**EXERCISE INSTRUCTIONS**. Write down the lines exactly as they appear, from the one that contains "Start voice search with microphone icon" through the final line of the records, so that both ends are kept and no pictures come along.

**DATA EXCERPTS**.
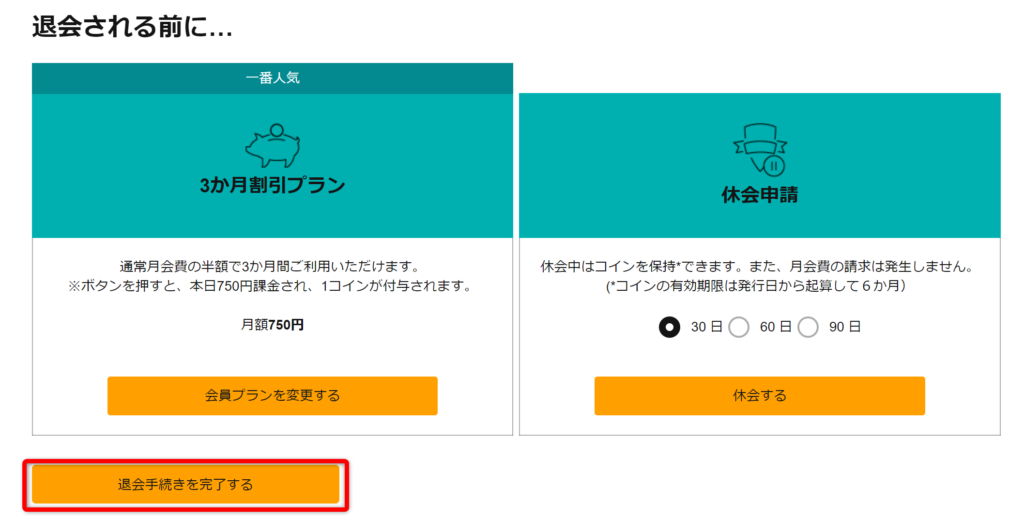Viewport: 1024px width, 520px height.
Task: Click the 会員プランを変更する button
Action: (x=272, y=396)
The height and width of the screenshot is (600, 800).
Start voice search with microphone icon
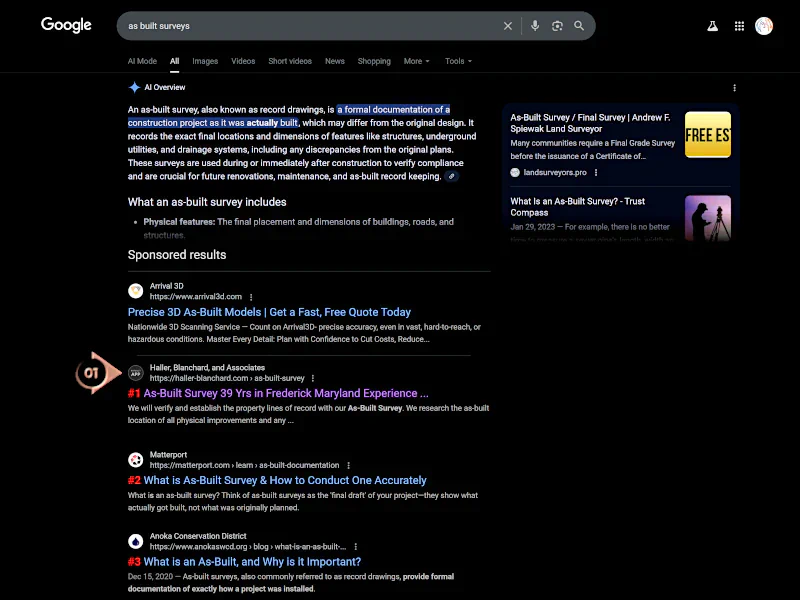tap(535, 26)
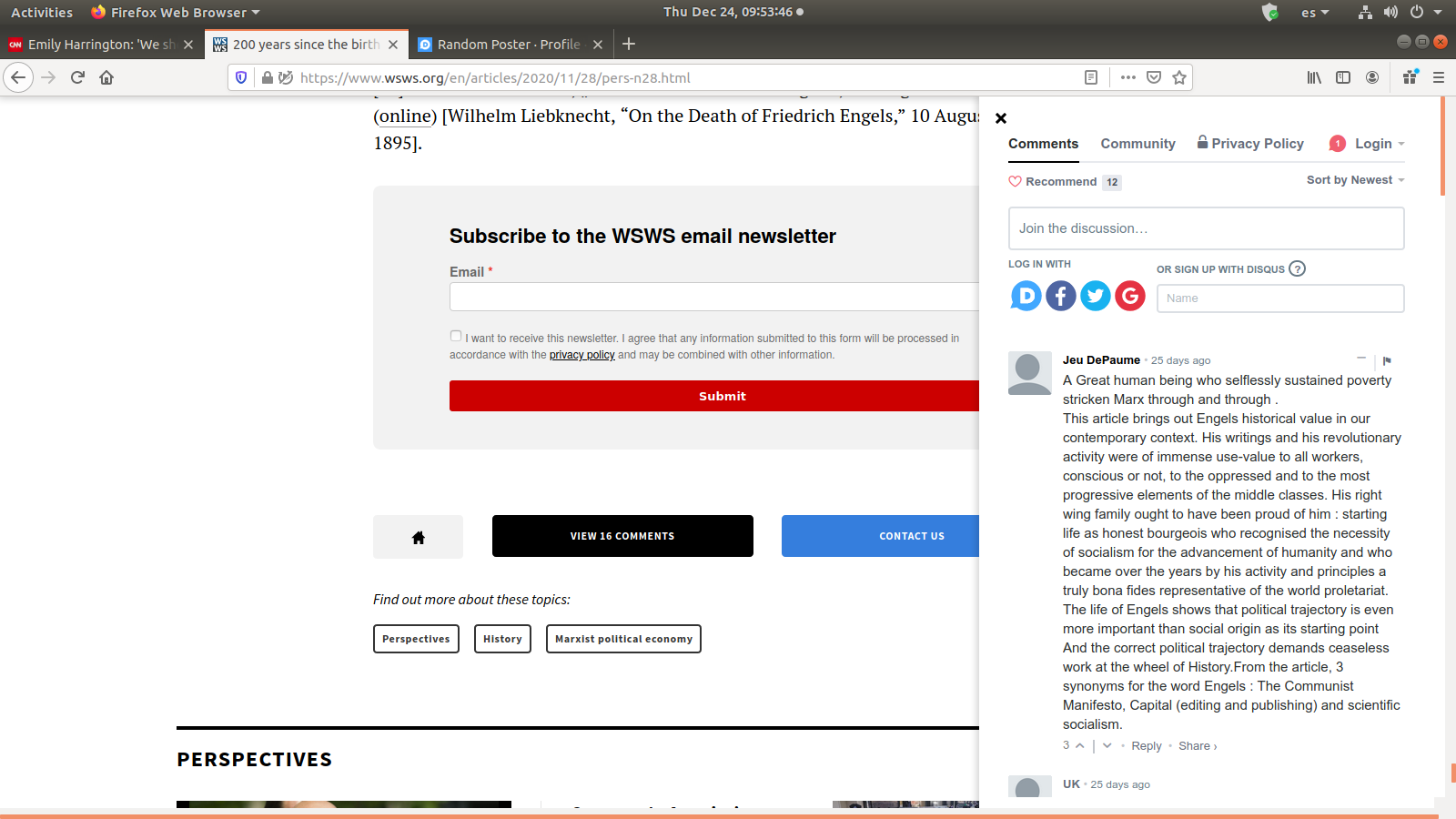This screenshot has height=819, width=1456.
Task: Open the Sort by Newest dropdown
Action: coord(1355,180)
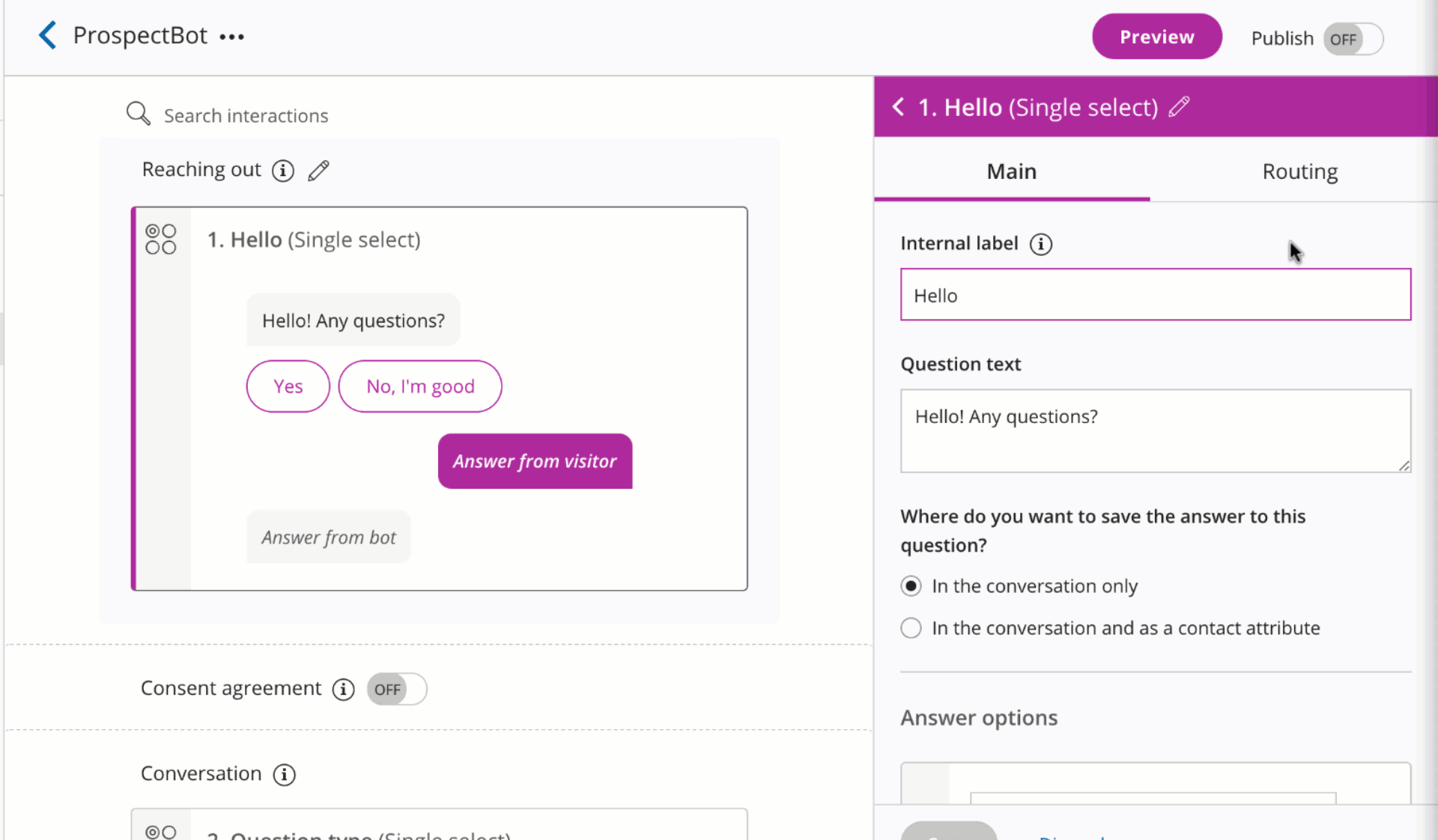
Task: Open info icon next to Consent agreement
Action: click(343, 689)
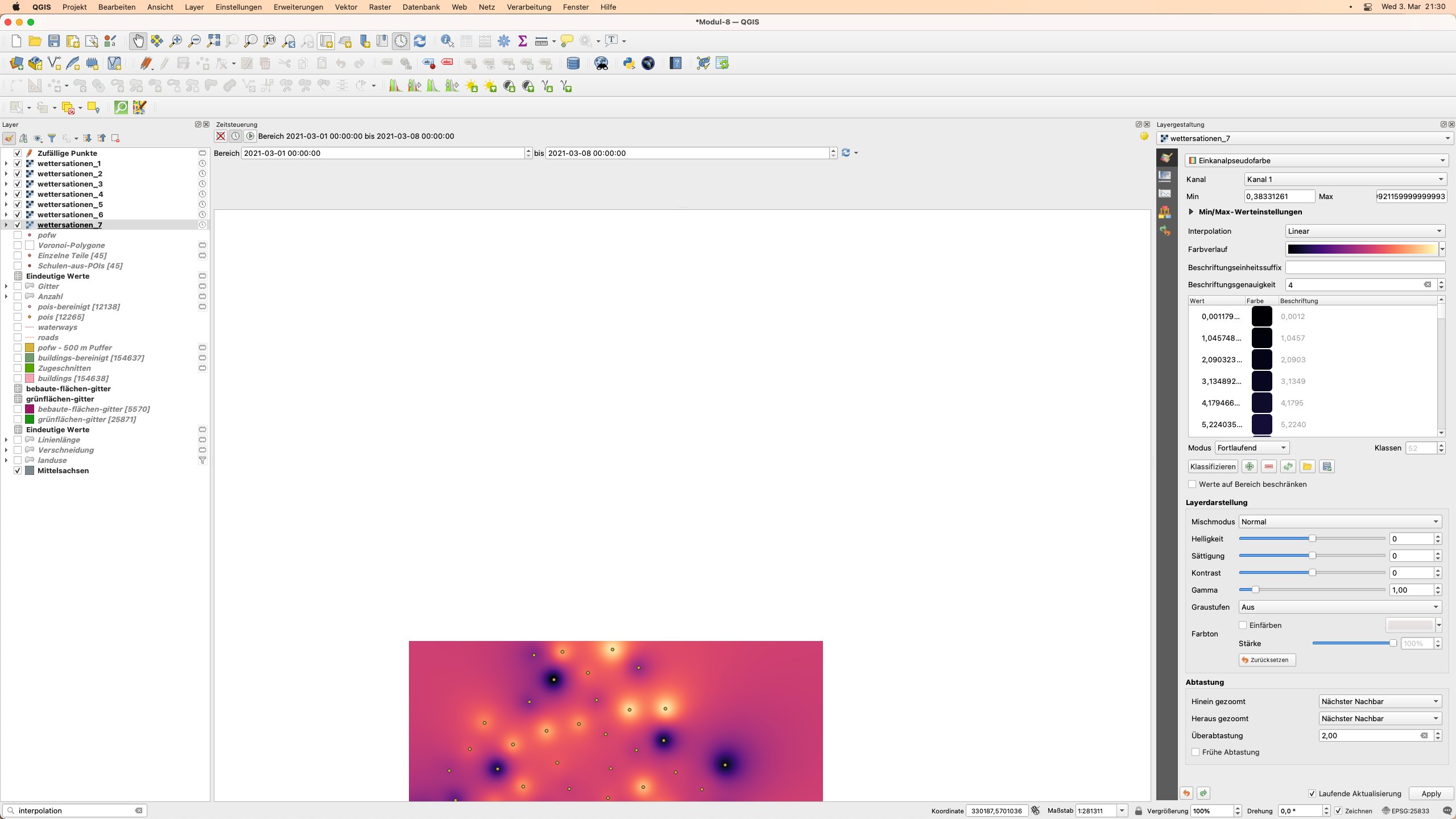Toggle visibility of wettersationen_7 layer
This screenshot has width=1456, height=819.
tap(18, 225)
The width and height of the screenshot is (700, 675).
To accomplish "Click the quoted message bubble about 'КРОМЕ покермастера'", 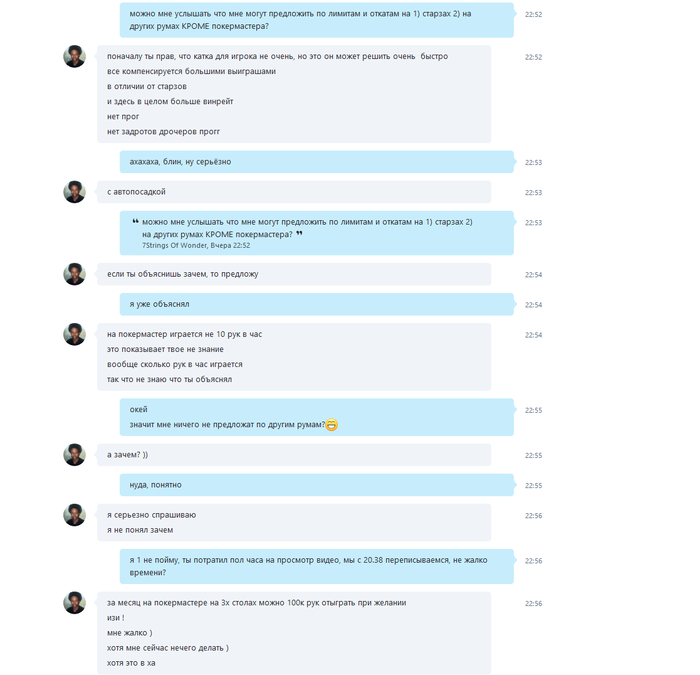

**THE ANSWER**.
Start voice search with microphone icon
tap(535, 26)
This screenshot has height=819, width=1456.
Task: Open the Sort by Newest dropdown
Action: coord(1355,180)
Task: Open info icon next to Consent agreement
Action: click(343, 689)
Toggle visibility of wettersationen_7 layer
This screenshot has width=1456, height=819.
tap(18, 225)
The width and height of the screenshot is (700, 675).
To accomplish "Click the quoted message bubble about 'КРОМЕ покермастера'", 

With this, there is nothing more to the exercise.